L: (hat langsam keine Lust mehr auf das Gespräch) Ach, Studien sind doch eh alle gefälscht. Ich arbeite ja bei einem großen Autozulieferer und manchmal brauchen wir da so Texter für die Homepage. Ist zwar meist nur so für einige Monate befristet auf Honorarbasis, aber ich kann mich ja mal umhören?

E: Danke. Aber ich suche eine existenzsichernde Lohnarbeit, von der ich leben und meine Familie ernähren kann sowie eine langfristige Planungssicherheit habe. Diese Nebenbei-Niedrig-Lohn-Jobs waren okay, als ich noch studiert habe und Anfang Zwanzig war.

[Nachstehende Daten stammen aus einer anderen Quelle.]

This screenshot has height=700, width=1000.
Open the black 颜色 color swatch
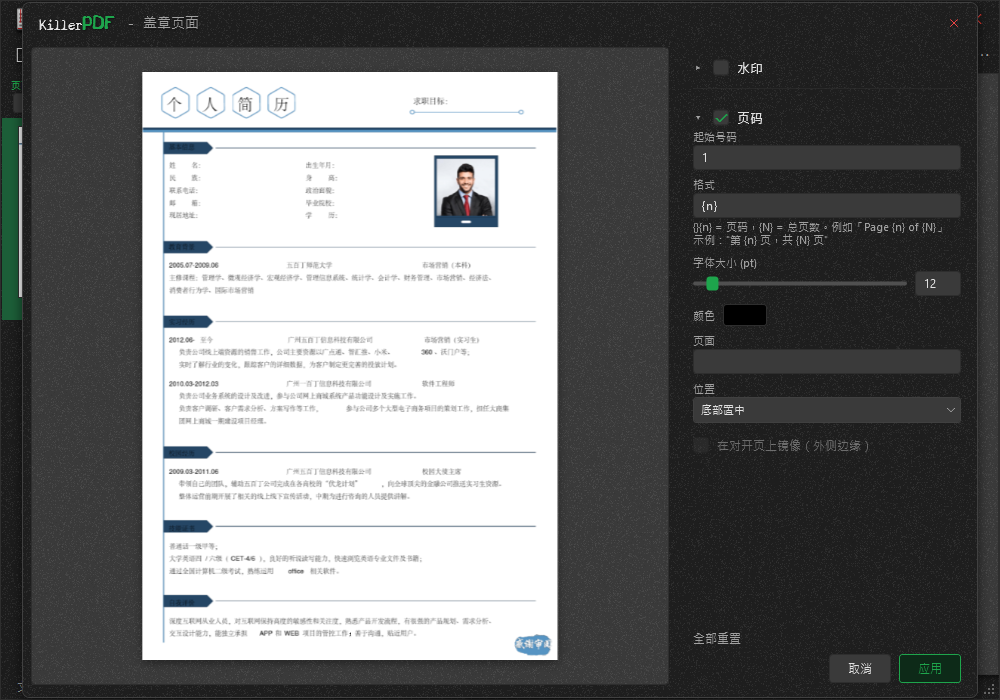[745, 315]
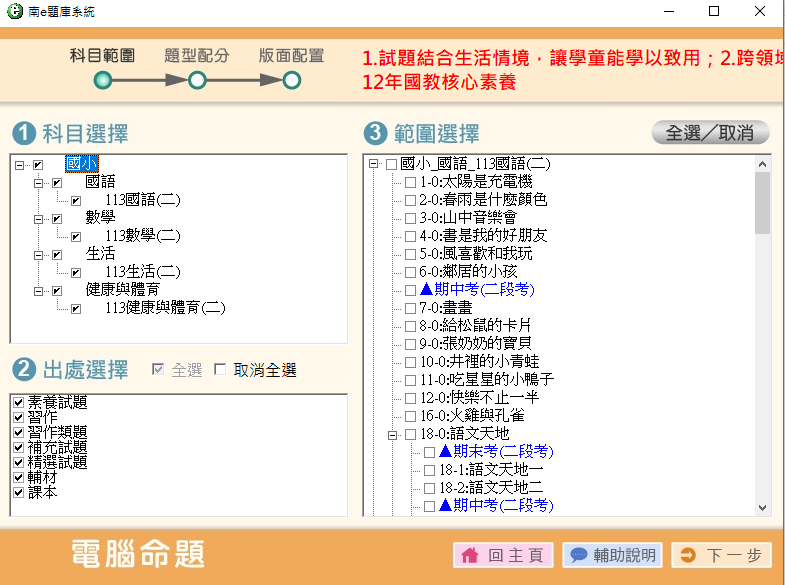Click the 版面配置 step circle
The image size is (785, 585).
[x=291, y=80]
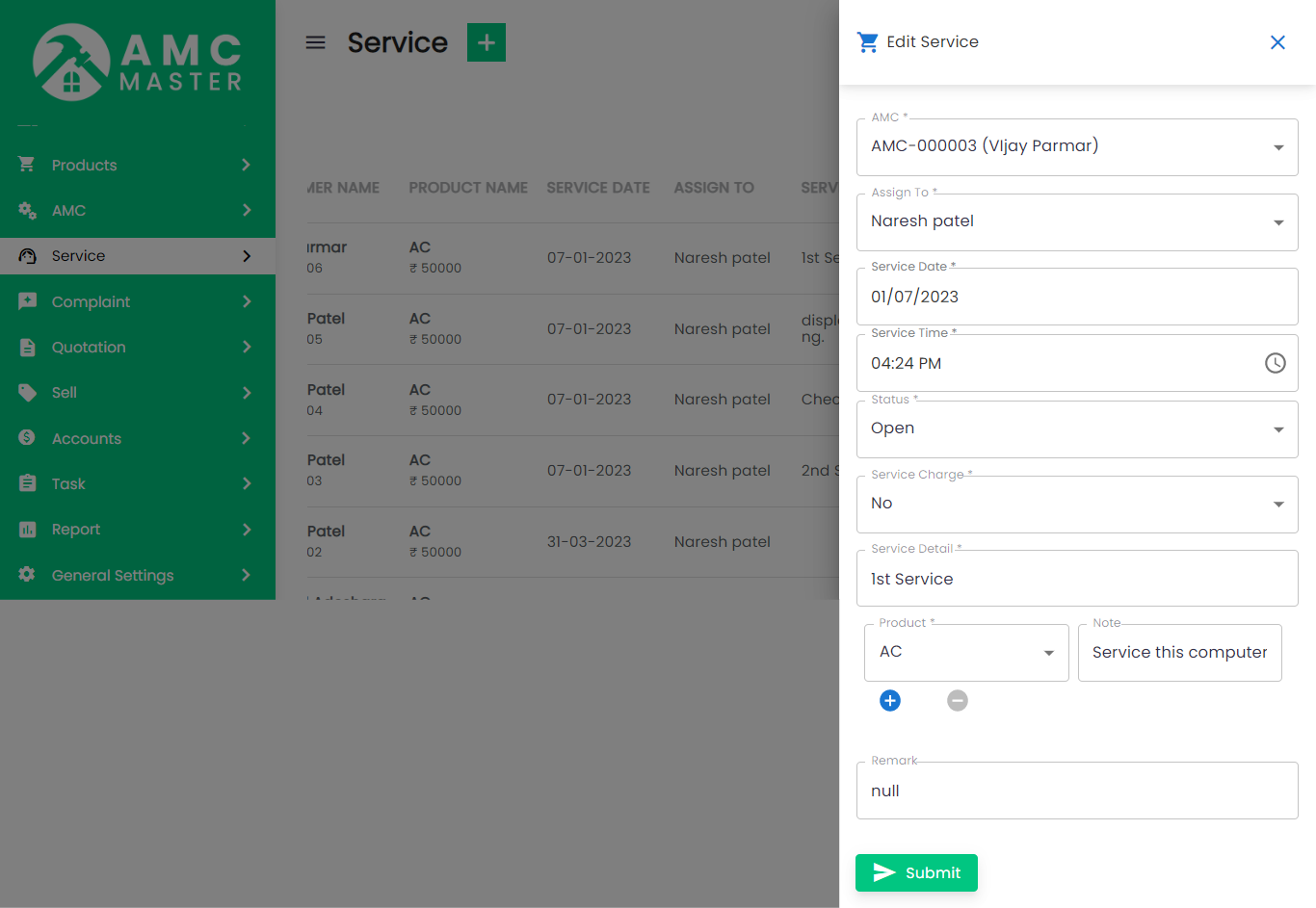1316x908 pixels.
Task: Click the Remark text field
Action: click(1076, 791)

L: (herablassend) Dann kann ich Dir leider auch nicht weiterhelfen. Und wieso sagst Du eigentlich immer »Lohnarbeit« statt »Arbeit«?

E: Weil eigene Texte schreiben, handwerklich tätig sein, Haushalt machen, den Rasen mähen, Angehörige pflegen und so weiter auch Arbeit ist, die halt nur nicht finanziell entlohnt wird. Das was alle gemeinhin als Arbeit bezeichnen, wird primär ausgeübt, weil es einen Lohn dafür gibt. Deshalb verwende ich diesen Begriff. Davon abgesehen habe ich jetzt auch keine Hilfe erwartet, sondern Dir nur auf die Frage geantwortet, »was ich so mache«.

Fazit: einer Lohnarbeits-Sklavenmoral und einer neoliberalen Herrschaftsideologie ist mit Argumenten nicht beizukommen.